A man swims from a submerged church compound, after the River Tana broke its banks following heavy rains at Mororo, border of Tana River and Garissa counties, North Eastern Kenya, Sunday, April. 28, 2024. AP


Schools were originally scheduled to reopen on Monday, following mid-term holidays, but the torrential monsoon downpours have affected many educational facilities, prompting the education ministry to delay the resumption of classes.

"The devastating effects of the rains in some of the schools is so severe that it will be imprudent to risk the lives of learners and staff before water-tight measures are put in place to ensure adequate safety," Education Minister Ezekiel Machogu said.

"Based on this assessment, the Ministry of Education has resolved to postpone the reopening of all primary and secondary schools by one week, to Monday, May 6, 2024," he said in a statement.

Seventy-six people have lost their lives in Kenya since March, as heavier than usual rains batter East Africa, compounded by the El Nino weather pattern.

Flash floods have submerged roads and neighbourhoods, leading to the displacement of more than 130,000 people across 24,000 households, many of them in the capital Nairobi, according to government figures released on Saturday.

Sixty-four public schools in Nairobi -- nearly a third of the total number -- have been "substantially affected" by the flooding, Belio Kipsang, the principal secretary for education, said Friday.

In eastern Kenya, a boat carrying "a large number of people" capsized on Sunday in flooded Tana River county, the Kenya Red Cross said on X, adding that 23 others had been rescued.

Video footage shared online and broadcast on television showed the crowded boat sinking, with people screaming as onlookers watched in horror.

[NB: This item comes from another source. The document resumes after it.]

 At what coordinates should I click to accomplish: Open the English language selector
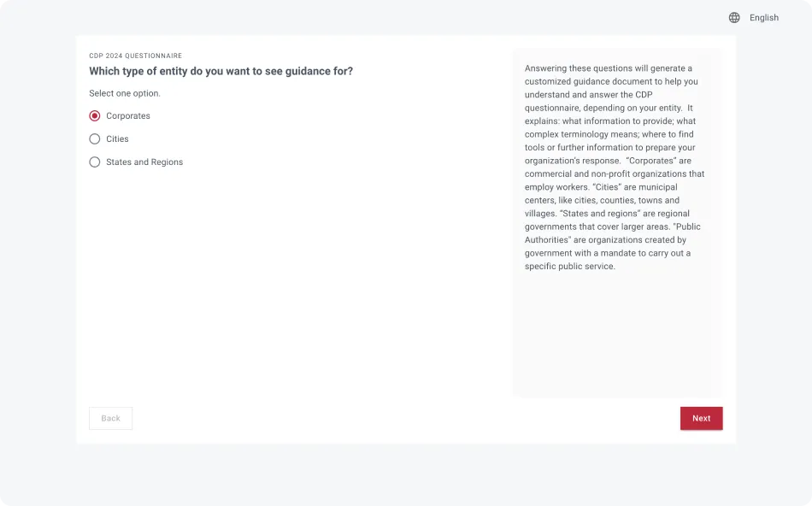tap(763, 17)
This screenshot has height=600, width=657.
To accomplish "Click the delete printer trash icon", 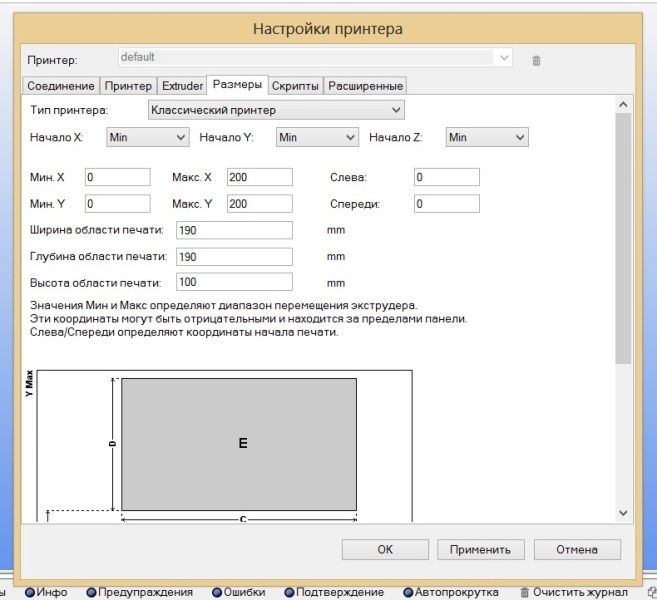I will 536,60.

The monsoons have also wreaked havoc across neighbouring Tanzania, where at least 155 people have been killed in flooding and landslides.

In Burundi, one of the world's poorest countries, around 96,000 people have been displaced by months of relentless rains, the United Nations and the government said this month.

Uganda has also suffered heavy storms that have caused riverbanks to burst, with two deaths confirmed and several hundred villagers displaced.

Late last year, more than 300 people died in rains and floods in Kenya, Somalia and Ethiopia, just as the region was trying to recover from its worst drought in four decades that left millions of people hungry.

El Nino is a naturally occurring climate pattern typically associated with increased heat worldwide, leading to drought in some parts of the world and heavy rains elsewhere.